Copy the entries word for word, starting at the first line and ending at the line that contains "48) label: serviços", with both of those lines included.

--- Material provided ---

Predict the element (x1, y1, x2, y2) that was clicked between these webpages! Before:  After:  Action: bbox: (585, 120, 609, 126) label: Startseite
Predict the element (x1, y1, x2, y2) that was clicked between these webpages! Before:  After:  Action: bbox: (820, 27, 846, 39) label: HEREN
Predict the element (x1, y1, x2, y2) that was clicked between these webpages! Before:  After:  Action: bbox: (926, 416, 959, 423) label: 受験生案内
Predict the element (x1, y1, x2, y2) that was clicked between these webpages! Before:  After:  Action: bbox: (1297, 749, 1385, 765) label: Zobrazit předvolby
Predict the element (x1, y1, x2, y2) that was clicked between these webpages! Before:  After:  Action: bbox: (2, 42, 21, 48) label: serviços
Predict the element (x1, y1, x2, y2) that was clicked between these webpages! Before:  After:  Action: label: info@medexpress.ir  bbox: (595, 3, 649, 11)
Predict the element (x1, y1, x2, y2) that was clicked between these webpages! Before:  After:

---

__Task answer__:
Predict the element (x1, y1, x2, y2) that was clicked between these webpages! Before:  After:  Action: bbox: (585, 120, 609, 126) label: Startseite
Predict the element (x1, y1, x2, y2) that was clicked between these webpages! Before:  After:  Action: bbox: (820, 27, 846, 39) label: HEREN
Predict the element (x1, y1, x2, y2) that was clicked between these webpages! Before:  After:  Action: bbox: (926, 416, 959, 423) label: 受験生案内
Predict the element (x1, y1, x2, y2) that was clicked between these webpages! Before:  After:  Action: bbox: (1297, 749, 1385, 765) label: Zobrazit předvolby
Predict the element (x1, y1, x2, y2) that was clicked between these webpages! Before:  After:  Action: bbox: (2, 42, 21, 48) label: serviços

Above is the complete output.